» **Study text**
[Start of section]

AA - In one of your Chronicles, you
described Western Civilization as "the most successful of human
enterprises." A recent point made in the debates of the GAlist raises the
issue of applicability of the basic concepts of GA, such as minimality, to
other cultures. Before we go any further, then, it might be important to
wonder: how Western is GA
really, despite its universalist aspirations and claims?
If I understand
your question, you are asking, "Isn't GA really (just) a Western mode of
thought?" Certainly GA was developed in the West, and it owes a great deal
to the vision of (Judeo-)Christianity, or the (Judeo-)Christian vision, of
René Girard. This in itself says nothing about its universal applicability,
any more than it would for a hypothesis in physics or biology. But a theory
of culture is of necessity itself an element of culture; and because human
beings naturally resent exclusion from dialogue, it is impossible simply to
propound a universal anthropology without reflecting on its origins in a
particular culture.
I don't think it
is chauvinistic to point to the success of the Western mode of "liberal
democracy" in creating for its members both prosperity and (relative)

[End of section]

» **Information shown**
[Start of section]

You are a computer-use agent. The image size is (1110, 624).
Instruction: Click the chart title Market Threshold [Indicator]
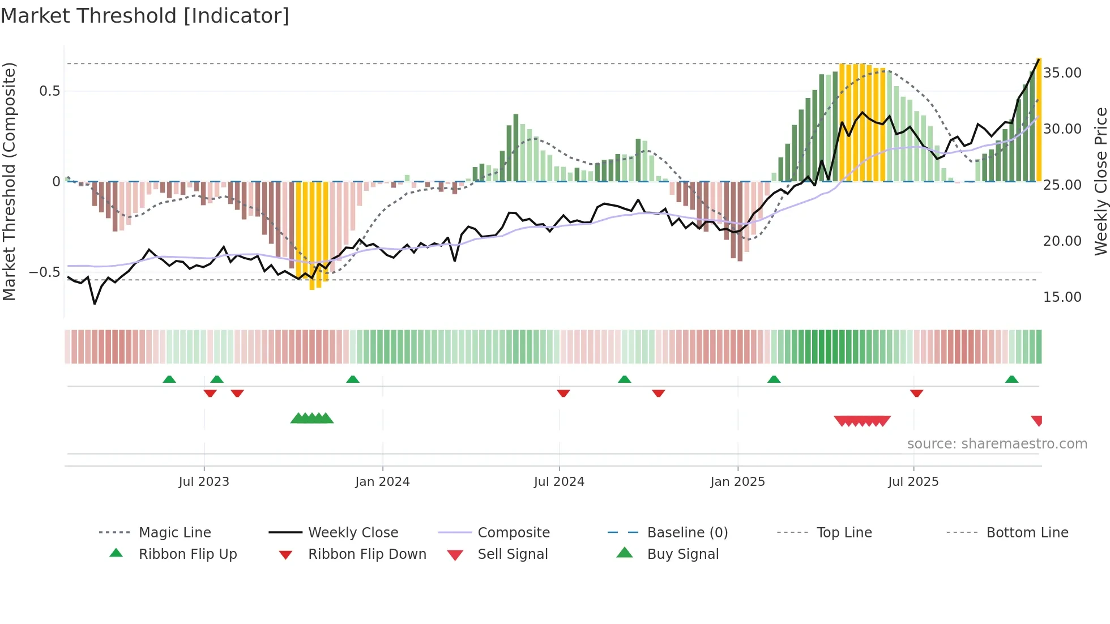coord(145,16)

[End of section]

» **What you have to do**
Continue the exchange above about GA and Western civilization from the point where it stops.

» **Response to this exercise**
political freedom. I can't prove that these are the highest human values,
but the number of people who seek to emigrate to Western-style nations seems
proof enough, as it was in the days of the Berlin Wall. Who would not prefer
better health care, a longer life expectancy, and more options in every
domain of human activity from work to food to leisure?
If one seeks to
understand what it is that has permitted this superior effectiveness, one is
led to compare the forms of organization in different social groups. The
modern market system arose in the Christian world, and even beyond Max
Weber's well-known association of capitalism with the "Protestant ethic," it
owes something to the Christian vision of the Kingdom of God as the mutual
recognition of individual souls. I think one can make the case that
"consumer society" is motivated by a worldly form of this very vision: each
individual's unique pattern of consumption makes him a recognizable model
for all the others.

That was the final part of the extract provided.